Оглядываясь по сторонам, кивая в ответ на объяснения Гловачека, Бронников и Бондарь старались увидеть еще что-то, помимо подсказанного инженером. И видели… У одной установки, рядом с алым кустом огня, по-весеннему свежо зеленел молодой клен. У другой — там, где вырывалось из-под земли, из-под тяжелых стальных плит разгневанное дыхание печей, — по фигурной деревянной раме вилась, цеплялась усиками виноградная лоза. И вот-вот должны были уже раскрыться на ней в полную силу античные листья. Фонтанчик почти неподвижно стоял в воздухе, шелестел, не опадая, будто водяная березка. Обширный, старательно сделанный аквариум миновали они, в котором, раздувая жабры, вели созерцательный образ жизни золотые рыбки. Бронников и Бондарь заглядывали в двери и окна операторских пристроек, подоконники которых были украшены горшочками с кактусами и пакетами с молоком, а стены — графиками. У пультов, у забранных в стекло датчиков, уставясь в них, сидели люди. Вздрагивающие стрелы самописцев выводили на вращающихся бумажных дисках медленные фиолетовые молнии. И в зависимости от того, что подсказывали эти молнии, операторы подкручивали вентили, колдовали с задвижками… И ревели, скручивались, бились в бойницах печей напряженные языки огня.

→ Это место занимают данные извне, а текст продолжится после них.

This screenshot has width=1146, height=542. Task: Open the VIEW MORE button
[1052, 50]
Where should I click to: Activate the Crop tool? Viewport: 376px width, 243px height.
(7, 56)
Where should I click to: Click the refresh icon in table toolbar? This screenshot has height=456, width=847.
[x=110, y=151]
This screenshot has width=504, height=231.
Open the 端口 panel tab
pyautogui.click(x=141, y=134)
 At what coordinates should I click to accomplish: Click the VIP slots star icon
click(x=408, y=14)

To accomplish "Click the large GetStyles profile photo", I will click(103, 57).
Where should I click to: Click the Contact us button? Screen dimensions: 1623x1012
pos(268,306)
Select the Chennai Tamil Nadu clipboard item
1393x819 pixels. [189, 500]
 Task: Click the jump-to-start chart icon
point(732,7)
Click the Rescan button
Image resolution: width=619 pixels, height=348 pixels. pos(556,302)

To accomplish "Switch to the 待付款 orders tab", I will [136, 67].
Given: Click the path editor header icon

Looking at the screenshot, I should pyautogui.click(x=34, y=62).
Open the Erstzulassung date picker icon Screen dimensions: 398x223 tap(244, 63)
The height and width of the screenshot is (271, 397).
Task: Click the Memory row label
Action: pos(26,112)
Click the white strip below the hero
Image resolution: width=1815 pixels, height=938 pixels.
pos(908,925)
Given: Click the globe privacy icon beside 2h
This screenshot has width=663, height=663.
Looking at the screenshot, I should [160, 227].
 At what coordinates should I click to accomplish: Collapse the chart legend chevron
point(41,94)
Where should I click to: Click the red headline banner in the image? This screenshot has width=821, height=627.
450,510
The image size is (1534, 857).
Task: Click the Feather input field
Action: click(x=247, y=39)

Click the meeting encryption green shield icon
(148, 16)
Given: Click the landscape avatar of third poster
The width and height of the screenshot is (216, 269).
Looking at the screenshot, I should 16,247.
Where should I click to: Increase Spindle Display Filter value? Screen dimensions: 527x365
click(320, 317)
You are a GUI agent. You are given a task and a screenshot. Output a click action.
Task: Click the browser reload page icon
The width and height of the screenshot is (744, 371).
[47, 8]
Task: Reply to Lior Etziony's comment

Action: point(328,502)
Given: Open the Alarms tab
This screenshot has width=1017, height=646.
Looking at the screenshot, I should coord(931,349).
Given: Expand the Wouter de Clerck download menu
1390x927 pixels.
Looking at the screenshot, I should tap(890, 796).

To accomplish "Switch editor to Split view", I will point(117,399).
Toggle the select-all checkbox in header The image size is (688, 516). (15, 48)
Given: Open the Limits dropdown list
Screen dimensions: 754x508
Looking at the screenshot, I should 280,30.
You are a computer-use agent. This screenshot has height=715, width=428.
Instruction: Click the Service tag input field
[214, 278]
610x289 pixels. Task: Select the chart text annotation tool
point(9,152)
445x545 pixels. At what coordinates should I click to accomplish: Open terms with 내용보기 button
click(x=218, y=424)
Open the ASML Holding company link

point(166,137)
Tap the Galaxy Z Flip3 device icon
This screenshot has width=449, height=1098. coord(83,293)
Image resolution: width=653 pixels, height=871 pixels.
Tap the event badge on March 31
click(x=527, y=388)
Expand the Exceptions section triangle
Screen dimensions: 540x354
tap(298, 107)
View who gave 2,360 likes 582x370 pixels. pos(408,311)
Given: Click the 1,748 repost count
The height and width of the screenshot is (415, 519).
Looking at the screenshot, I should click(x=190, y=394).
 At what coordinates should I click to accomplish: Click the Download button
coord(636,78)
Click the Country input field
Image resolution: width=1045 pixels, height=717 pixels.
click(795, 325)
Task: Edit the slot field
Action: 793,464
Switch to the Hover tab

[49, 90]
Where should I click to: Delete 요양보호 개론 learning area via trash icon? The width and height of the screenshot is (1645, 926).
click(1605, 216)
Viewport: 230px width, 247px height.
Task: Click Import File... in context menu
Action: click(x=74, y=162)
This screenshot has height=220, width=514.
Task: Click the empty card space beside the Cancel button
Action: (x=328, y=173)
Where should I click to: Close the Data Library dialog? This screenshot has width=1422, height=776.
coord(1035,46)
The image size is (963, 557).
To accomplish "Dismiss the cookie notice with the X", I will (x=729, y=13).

Огонь царствовал здесь, огонь… Нет, не царствовал, а покорно трудился. Его сотворили, этот огонь. Сотворили, подобно и тому, пылавшему на каменистых террасах у Замоцкой винарни, питавшемуся сухими, виноградными сучьями. И хотя этот, здешний огонь был иным, равным по силе вулканическому, — и к нему подходила музыка, нечаянно явившаяся тогда Пиште. Очень подходила. Даже больше, может быть, чем скромным кострам медлительных виноградарей.

Навстречу, белозубо улыбаясь, шел невысокий, тощенький, очень смуглый юноша. Изящный юноша. Экзотичный. Держал в руке покрытую густым белым инеем колбу, а над колбой легкомысленно отплясывала латунная пчела.

— Вьетнамец! — с той же монотонно горделивой интонацией продолжал Гловачек. — Практикант! Взял пробу пропан-пропилена и…

Юноша осторожно отводил колбу от не в меру любопытной пчелы, потом, решив убедить ее, что несет отнюдь не пепси-колу, остановился, чуть наклонил колбу. Прозрачная, беззвучно кипящая жидкость пролилась, но, не достигнув земли, испарилась.

— Минус сорок пять градусов! — гордо объяснил Гловачек.

«Не так уж много», — подумал Бронников.

— Средняя сибирская, — сказал Бондарь.

Ощутив дыхание севера, пчела шарахнулась в сторону, исчезла. Юноша взял колбу в правую руку — левая уже озябла, — ушел.